[Opening THE DATA section]

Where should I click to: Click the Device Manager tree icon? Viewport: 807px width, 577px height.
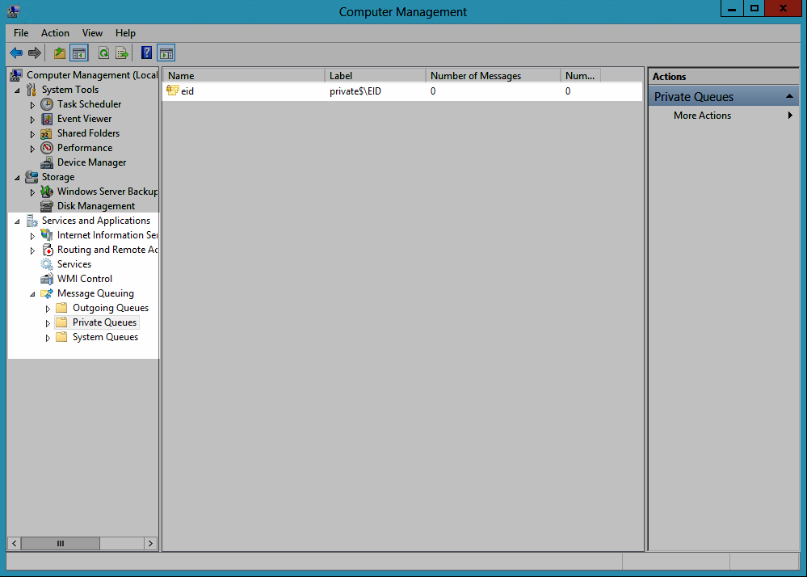(x=47, y=162)
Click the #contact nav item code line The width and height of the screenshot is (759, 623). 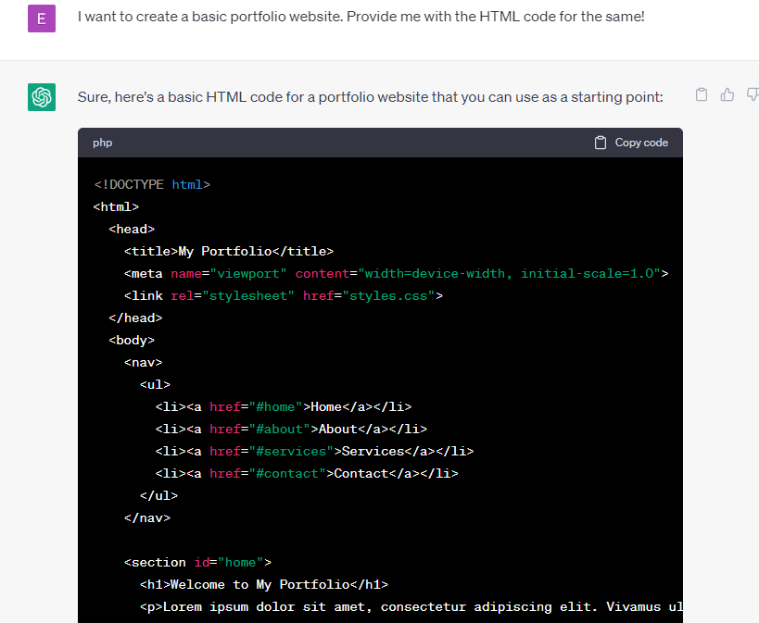[x=307, y=473]
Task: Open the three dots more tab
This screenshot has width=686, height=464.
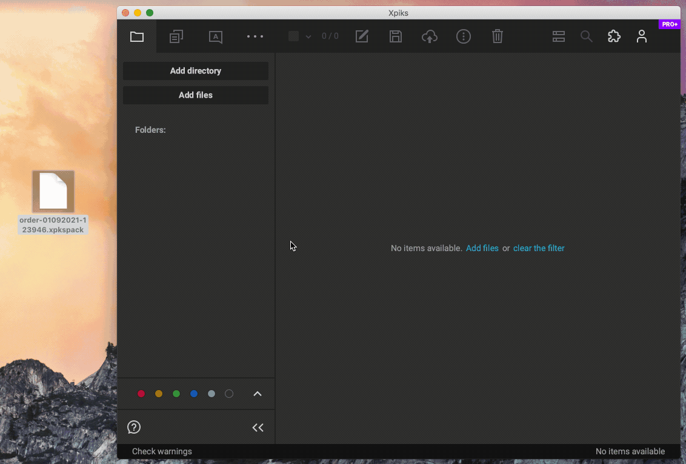Action: 255,36
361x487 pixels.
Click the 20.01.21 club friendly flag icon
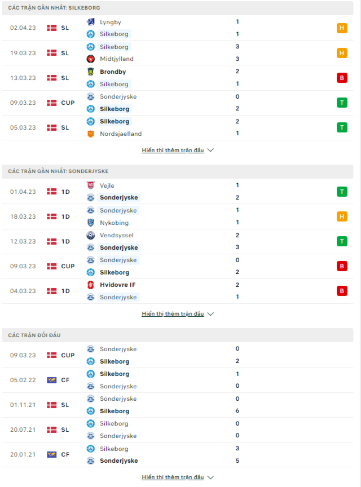pos(52,454)
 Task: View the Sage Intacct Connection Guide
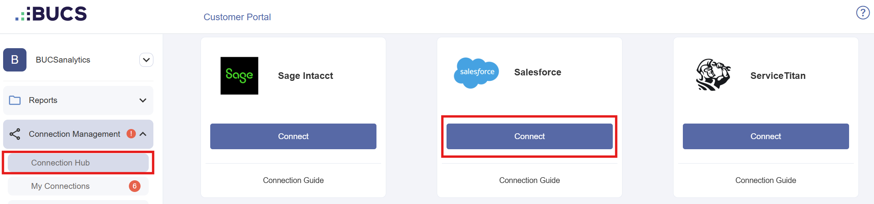click(293, 180)
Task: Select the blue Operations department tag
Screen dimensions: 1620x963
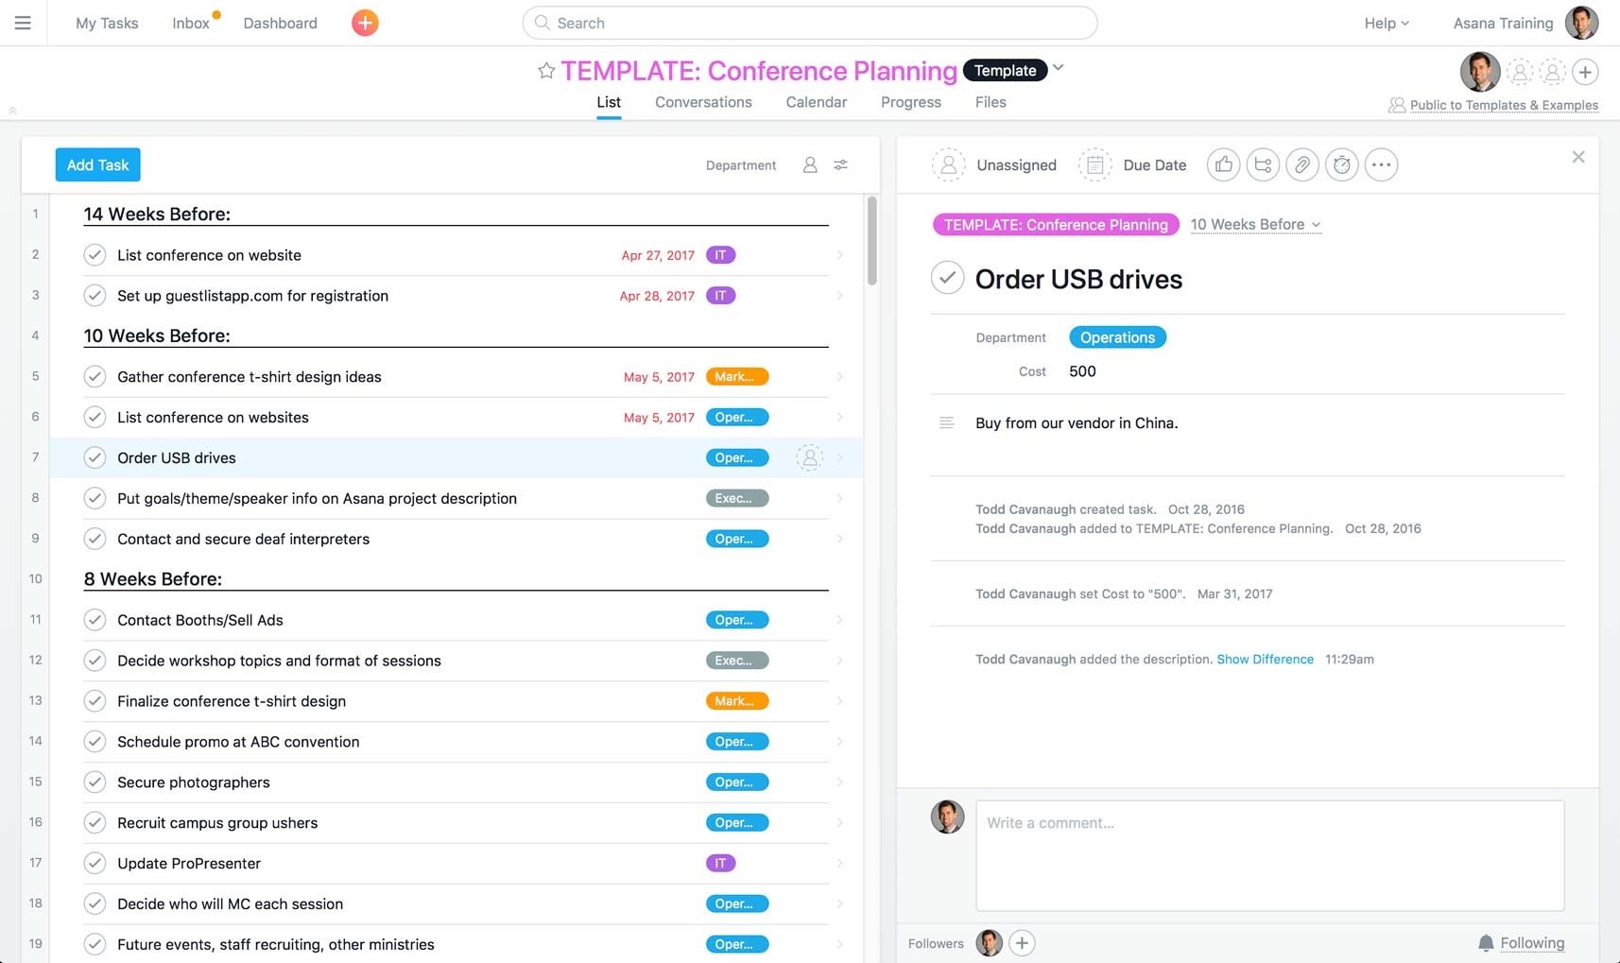Action: (x=1117, y=337)
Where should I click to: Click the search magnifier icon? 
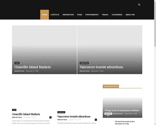click(139, 5)
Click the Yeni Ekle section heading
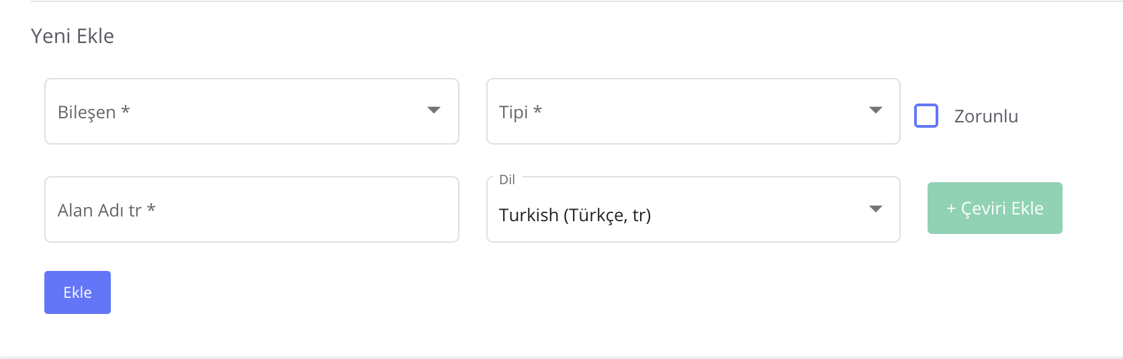Viewport: 1123px width, 359px height. point(73,36)
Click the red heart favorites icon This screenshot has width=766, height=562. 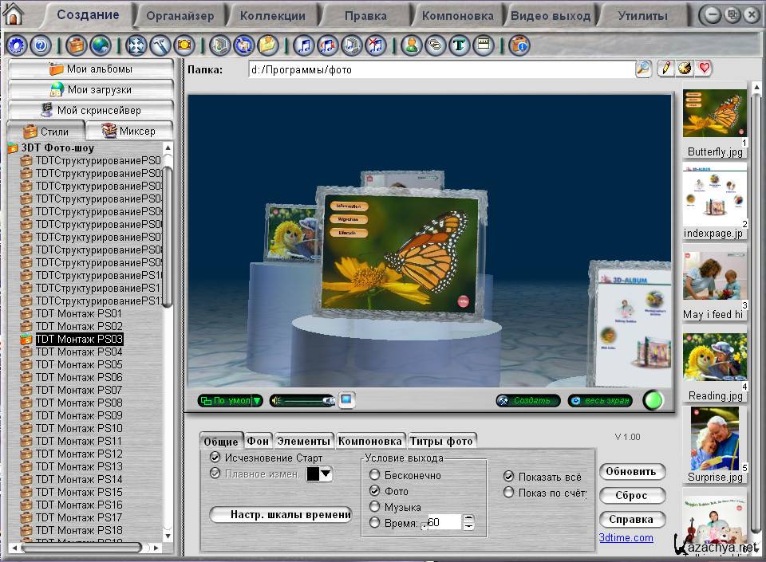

[Closing THE DATA section]

ABOUT THIS TASK
Print once more, exactly, the lines from the one with "Screen dimensions: 1620x963" through the last line of the data, both ends included, without any pictures.

YOUR RESPONSE
Screen dimensions: 1620x963
Action: (x=1117, y=337)
Where should I click to: Click the search magnifier icon? 
click(139, 5)
Click the Yeni Ekle section heading
Viewport: 1123px width, 359px height. point(73,36)
Click the red heart favorites icon This screenshot has width=766, height=562. 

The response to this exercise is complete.